ニュース 2019.07.26. 12:07

ロマンか酷使か? 日本野球の「エースシステム」誕生の歴史(後編)



■プロ野球は「分業システム」に移行


プロ野球が「エースシステム」から移行するのは、1972(昭和47)年にセーブ制が導入され、投手が先発、救援への分業が進んでからだ。平成に入るとローテーションも厳格に守られるようになった。

この間に、打者の打撃力は向上し、投手は速球やカーブなどの従来の球種では打者を抑えられなくなった。このためスライダーやチェンジアップ、フォークなど多彩な球種を投げるようになり、肩、ひじへの負担も増した。プロ野球の投球そのものが、大きく変わったのだ。

現代のプロ野球では先発投手は中6日、7イニング程度を目安に投げるようになった。また傑出した投手が登場しても登板過多にならないように配慮するようになった。

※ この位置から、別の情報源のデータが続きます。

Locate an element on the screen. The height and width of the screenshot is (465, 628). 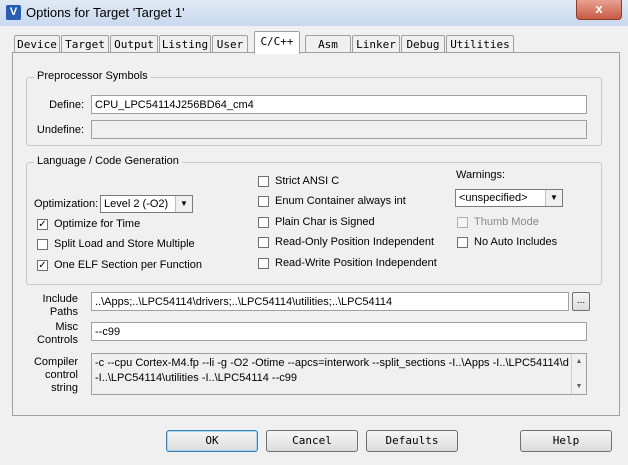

プロ野球は「球数制限」は実施していないが、キャンプでのブルペンから試合前、試合中の練習まで、厳格に投球数がカウントされている。

■広がる「プロ」と「高校野球」の乖離


プロ野球が「分業」「ローテーション」が一般的になるなかで、関係者の中には高校野球とプロ野球の投手起用のギャップを指摘する声が大きくなっている。

プロ野球のスカウトの中には、有望な投手が甲子園の登板過多によって肩ひじに損傷を負うことを懸念する声も出始めている。